- ACTIVITY:
Retype the data exactly. Spelling and punctuation stay as they are.
-- Opening Marker --
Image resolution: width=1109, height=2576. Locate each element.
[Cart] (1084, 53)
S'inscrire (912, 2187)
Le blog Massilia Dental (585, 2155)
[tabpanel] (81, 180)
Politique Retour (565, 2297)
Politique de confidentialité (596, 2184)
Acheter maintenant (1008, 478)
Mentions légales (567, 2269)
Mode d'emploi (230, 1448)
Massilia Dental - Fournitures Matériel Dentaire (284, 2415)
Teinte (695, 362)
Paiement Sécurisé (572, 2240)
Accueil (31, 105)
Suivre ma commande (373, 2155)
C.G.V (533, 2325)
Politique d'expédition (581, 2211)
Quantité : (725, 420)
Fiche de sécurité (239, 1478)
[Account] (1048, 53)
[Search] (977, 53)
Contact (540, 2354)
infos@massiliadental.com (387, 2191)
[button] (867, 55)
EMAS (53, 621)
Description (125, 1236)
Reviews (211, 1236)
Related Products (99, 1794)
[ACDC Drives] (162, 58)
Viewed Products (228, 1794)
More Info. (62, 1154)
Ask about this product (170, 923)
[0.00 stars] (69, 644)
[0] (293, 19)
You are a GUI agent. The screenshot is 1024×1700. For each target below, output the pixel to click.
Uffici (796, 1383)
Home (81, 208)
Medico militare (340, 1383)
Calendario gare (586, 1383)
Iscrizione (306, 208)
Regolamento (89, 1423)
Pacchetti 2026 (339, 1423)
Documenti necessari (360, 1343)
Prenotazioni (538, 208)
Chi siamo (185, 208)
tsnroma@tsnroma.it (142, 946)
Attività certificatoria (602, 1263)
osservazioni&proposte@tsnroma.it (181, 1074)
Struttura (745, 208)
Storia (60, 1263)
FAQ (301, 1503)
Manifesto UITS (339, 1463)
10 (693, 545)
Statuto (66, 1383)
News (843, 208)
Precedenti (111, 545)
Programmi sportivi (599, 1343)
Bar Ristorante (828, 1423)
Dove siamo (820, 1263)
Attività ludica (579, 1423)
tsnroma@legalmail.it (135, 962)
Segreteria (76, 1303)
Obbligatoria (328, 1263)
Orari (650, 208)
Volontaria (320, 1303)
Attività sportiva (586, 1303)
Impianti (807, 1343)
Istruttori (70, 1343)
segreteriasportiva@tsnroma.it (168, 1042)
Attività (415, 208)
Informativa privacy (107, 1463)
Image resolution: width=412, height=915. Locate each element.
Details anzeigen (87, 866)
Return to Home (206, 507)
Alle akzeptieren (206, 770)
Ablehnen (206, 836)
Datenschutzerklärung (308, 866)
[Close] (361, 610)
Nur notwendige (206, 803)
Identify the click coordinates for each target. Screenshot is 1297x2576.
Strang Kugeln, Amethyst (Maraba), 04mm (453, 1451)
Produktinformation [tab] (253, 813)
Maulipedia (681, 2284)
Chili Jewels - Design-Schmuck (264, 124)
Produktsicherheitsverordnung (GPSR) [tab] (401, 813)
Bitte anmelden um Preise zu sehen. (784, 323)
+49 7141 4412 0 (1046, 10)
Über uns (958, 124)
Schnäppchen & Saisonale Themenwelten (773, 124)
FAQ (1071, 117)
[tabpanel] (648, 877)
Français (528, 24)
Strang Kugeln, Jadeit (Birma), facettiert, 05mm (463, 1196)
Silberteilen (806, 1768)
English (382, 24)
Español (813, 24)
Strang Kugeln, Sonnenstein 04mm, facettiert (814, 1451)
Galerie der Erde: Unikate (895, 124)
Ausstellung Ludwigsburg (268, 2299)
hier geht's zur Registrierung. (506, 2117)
-- Closing Marker --
- ANSWER:
Image resolution: width=1109, height=2576. Locate each element.
[Cart] (1084, 53)
S'inscrire (912, 2187)
Le blog Massilia Dental (585, 2155)
[tabpanel] (81, 180)
Politique Retour (565, 2297)
Politique de confidentialité (596, 2184)
Acheter maintenant (1008, 478)
Mentions légales (567, 2269)
Mode d'emploi (230, 1448)
Massilia Dental - Fournitures Matériel Dentaire (284, 2415)
Teinte (695, 362)
Paiement Sécurisé (572, 2240)
Accueil (31, 105)
Suivre ma commande (373, 2155)
C.G.V (533, 2325)
Politique d'expédition (581, 2211)
Quantité : (725, 420)
Fiche de sécurité (239, 1478)
[Account] (1048, 53)
[Search] (977, 53)
Contact (540, 2354)
infos@massiliadental.com (387, 2191)
[button] (867, 55)
EMAS (53, 621)
Description (125, 1236)
Reviews (211, 1236)
Related Products (99, 1794)
[ACDC Drives] (162, 58)
Viewed Products (228, 1794)
More Info. (62, 1154)
Ask about this product (170, 923)
[0.00 stars] (69, 644)
[0] (293, 19)
You are a GUI agent. The screenshot is 1024×1700. For each target below, output the pixel to click.
Uffici (796, 1383)
Home (81, 208)
Medico militare (340, 1383)
Calendario gare (586, 1383)
Iscrizione (306, 208)
Regolamento (89, 1423)
Pacchetti 2026 (339, 1423)
Documenti necessari (360, 1343)
Prenotazioni (538, 208)
Chi siamo (185, 208)
tsnroma@tsnroma.it (142, 946)
Attività certificatoria (602, 1263)
osservazioni&proposte@tsnroma.it (181, 1074)
Struttura (745, 208)
Storia (60, 1263)
FAQ (301, 1503)
Manifesto UITS (339, 1463)
10 (693, 545)
Statuto (66, 1383)
News (843, 208)
Precedenti (111, 545)
Programmi sportivi (599, 1343)
Bar Ristorante (828, 1423)
Dove siamo (820, 1263)
Attività ludica (579, 1423)
tsnroma@legalmail.it (135, 962)
Segreteria (76, 1303)
Obbligatoria (328, 1263)
Orari (650, 208)
Volontaria (320, 1303)
Attività sportiva (586, 1303)
Impianti (807, 1343)
Istruttori (70, 1343)
segreteriasportiva@tsnroma.it (168, 1042)
Attività (415, 208)
Informativa privacy (107, 1463)
Image resolution: width=412, height=915. Locate each element.
Details anzeigen (87, 866)
Return to Home (206, 507)
Alle akzeptieren (206, 770)
Ablehnen (206, 836)
Datenschutzerklärung (308, 866)
[Close] (361, 610)
Nur notwendige (206, 803)
Identify the click coordinates for each target. Screenshot is 1297x2576.
Strang Kugeln, Amethyst (Maraba), 04mm (453, 1451)
Produktinformation [tab] (253, 813)
Maulipedia (681, 2284)
Chili Jewels - Design-Schmuck (264, 124)
Produktsicherheitsverordnung (GPSR) [tab] (401, 813)
Bitte anmelden um Preise zu sehen. (784, 323)
+49 7141 4412 0 (1046, 10)
Über uns (958, 124)
Schnäppchen & Saisonale Themenwelten (773, 124)
FAQ (1071, 117)
[tabpanel] (648, 877)
Français (528, 24)
Strang Kugeln, Jadeit (Birma), facettiert, 05mm (463, 1196)
Silberteilen (806, 1768)
English (382, 24)
Español (813, 24)
Strang Kugeln, Sonnenstein 04mm, facettiert (814, 1451)
Galerie der Erde: Unikate (895, 124)
Ausstellung Ludwigsburg (268, 2299)
hier geht's zur Registrierung. (506, 2117)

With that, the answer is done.